The results are summarized in two tables. Table 1 shows the “pure” relativistic correction (HF‑DC – HF‑NR) and the total relativistic‑correlation result (CC‑DC). For Au, Hg, Tl and Pb the relativistic correction raises the ionization energy, reflecting scalar relativistic contraction of the valence s and p₁/₂ orbitals. For Bi, Po, At and Rn the correction lowers the ionization energy because spin‑orbit splitting destabilizes the p₃/₂ valence orbitals. Table 2 presents the “pure” correlation correction (CC‑NR – HF‑NR) and the total relativistic‑correlation result (CC‑DC). Correlation generally increases the ionization energy, but for Pb and Po the sign flips depending on whether relativity is included, underscoring the non‑uniform nature of correlation across the period.

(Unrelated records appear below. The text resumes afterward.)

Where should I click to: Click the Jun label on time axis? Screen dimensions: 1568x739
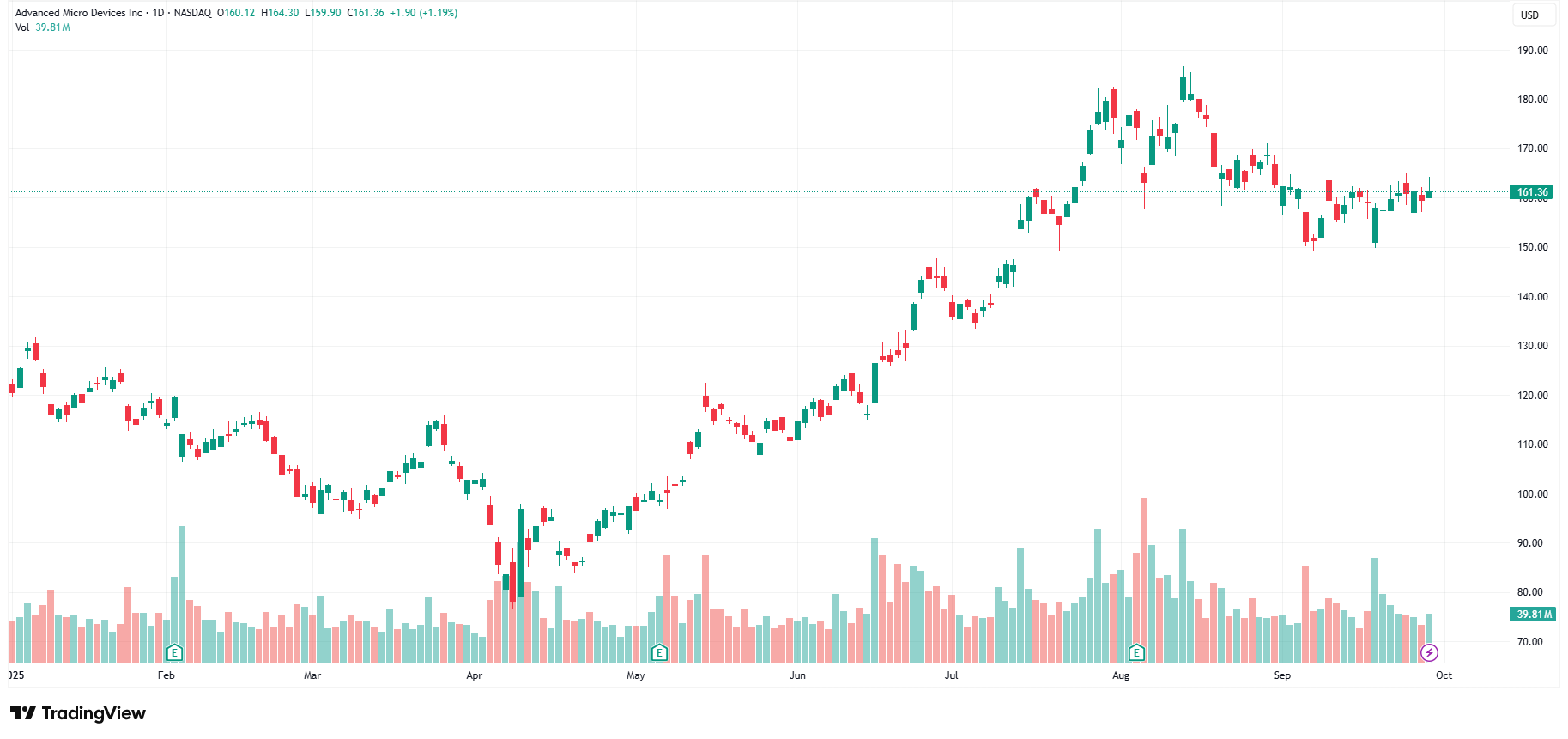click(x=797, y=675)
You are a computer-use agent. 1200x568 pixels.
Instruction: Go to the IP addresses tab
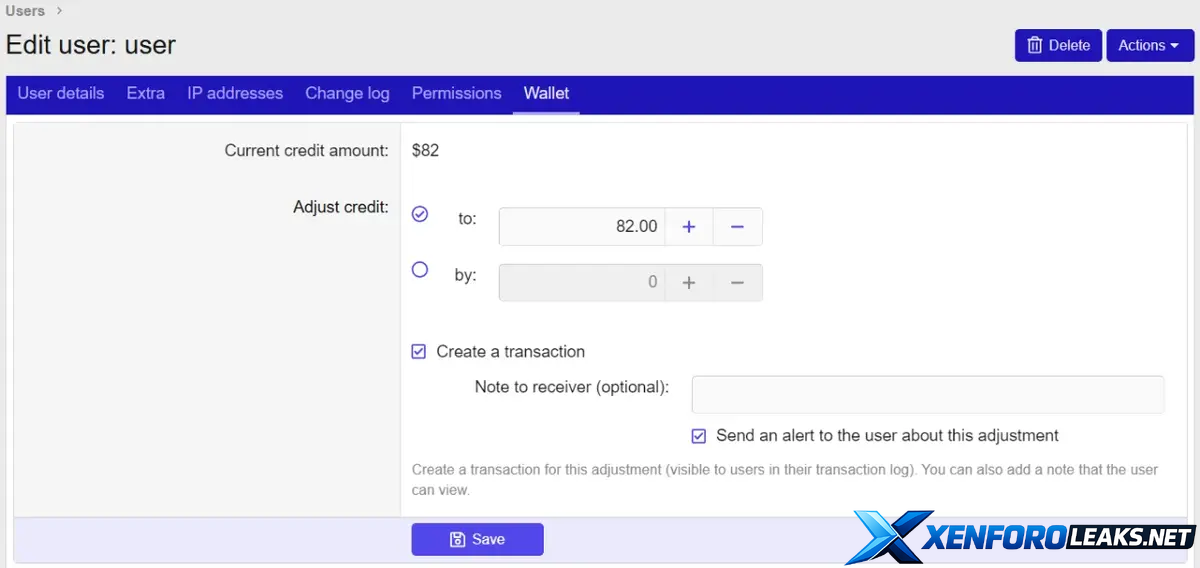pyautogui.click(x=235, y=93)
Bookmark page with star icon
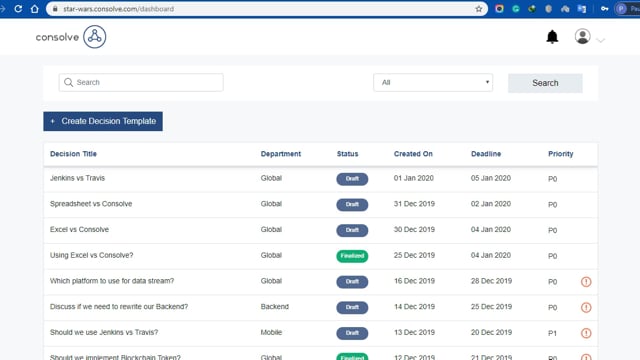The width and height of the screenshot is (640, 360). 479,9
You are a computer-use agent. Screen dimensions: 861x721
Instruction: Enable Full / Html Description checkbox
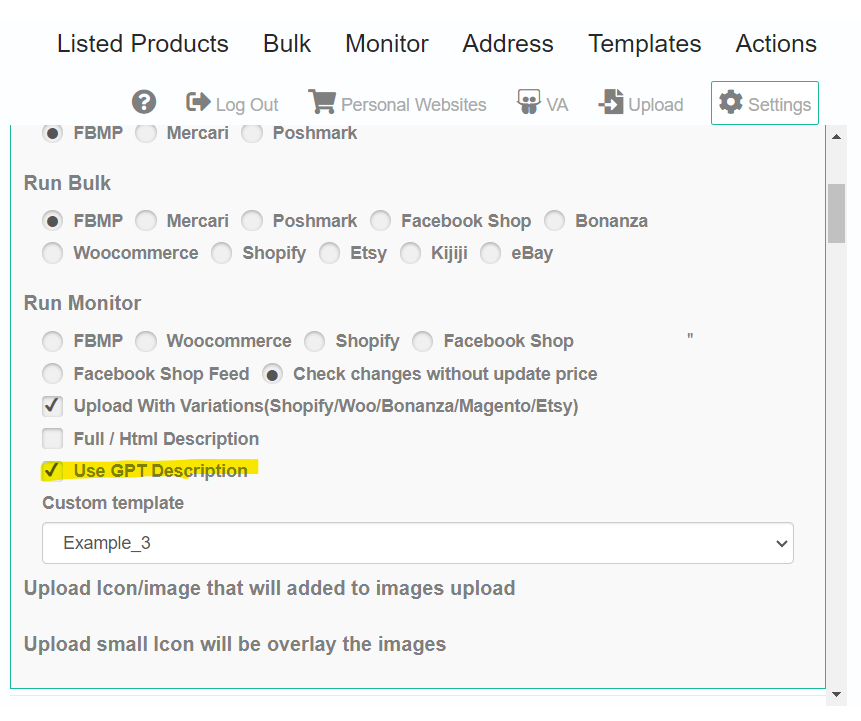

A key observation is that the combined CC‑DC values are not equal to the sum of the separate relativistic and correlation contributions. Moreover, the order in which the “pure” corrections are added matters: adding the relativistic correction to the correlated non‑relativistic result yields a different total than adding the correlation correction to the relativistic Hartree‑Fock result. This non‑additivity demonstrates that relativistic effects modify the electronic wavefunction in a way that changes the magnitude and even the sign of correlation contributions, and vice‑versa. The authors quantify this by reporting Δ% values that range from +30 % (relativistic effect for Au) to –18 % (correlation effect for Pb) and show that the interaction can be either synergistic (Au, Hg, Tl) or partially canceling (Pb).

The paper also includes convergence tests: basis‑set enlargement from dyall.3zp to dyall.4zp changes ionization energies by ≤0.01 eV, and increasing the virtual‑orbital space from 82 to 143 orbitals alters the result by less than the second significant digit, confirming that the chosen computational protocol is near the basis‑set limit. Sensitivity to the number of correlated electrons is similarly small (≈0.1 % change for Hg when the correlated space is enlarged from 33 to 52 electrons).

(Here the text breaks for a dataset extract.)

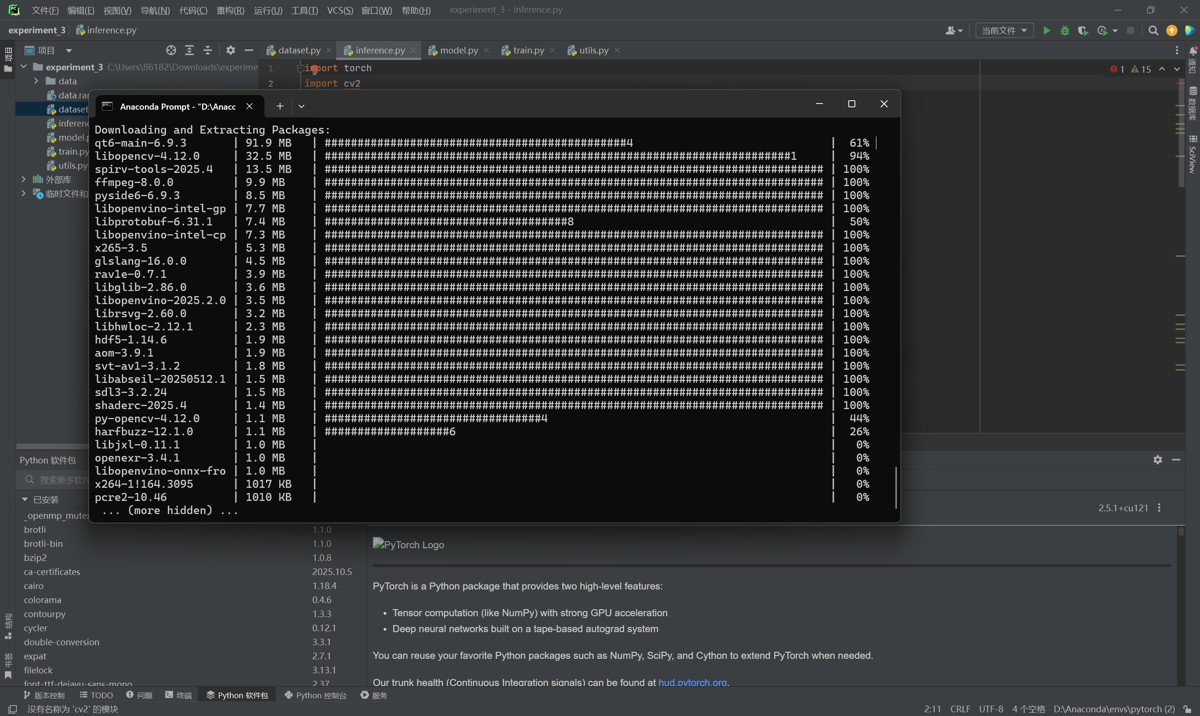Toggle tool window bars in status bar corner
Screen dimensions: 1200x716
(x=12, y=709)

In the discussion, the authors compare their findings with earlier work that treated relativistic and correlation effects separately, noting that those studies could not capture the observed non‑linear interplay. They argue that for heavy elements, especially those with valence p₃/₂ electrons, error cancellation can make a non‑relativistic HF calculation appear deceptively accurate, but this is accidental and not predictive. Consequently, reliable predictions of ionization energies, electron affinities, or spectroscopic constants for heavy atoms must be performed with a fully relativistic correlated method such as Dirac‑Coulomb CCSD(T).

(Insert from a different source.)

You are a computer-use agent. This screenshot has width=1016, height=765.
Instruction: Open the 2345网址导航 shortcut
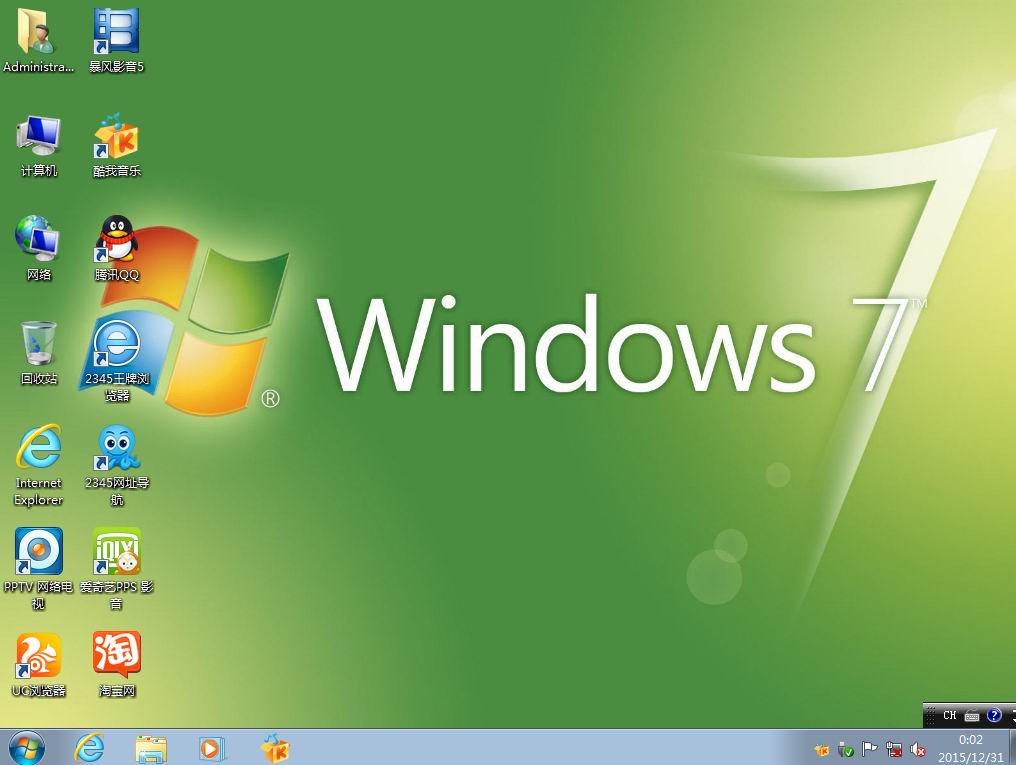click(117, 450)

The conclusions emphasize that (i) relativistic and correlation effects are intrinsically non‑additive, (ii) the magnitude and even the sign of each effect depend on the electronic configuration of the specific element, and (iii) future high‑accuracy modeling of heavy‑element chemistry and materials must treat both effects simultaneously. The study provides a comprehensive dataset for Au through Rn that can serve as a benchmark for method development and for assessing approximate relativistic or correlation schemes.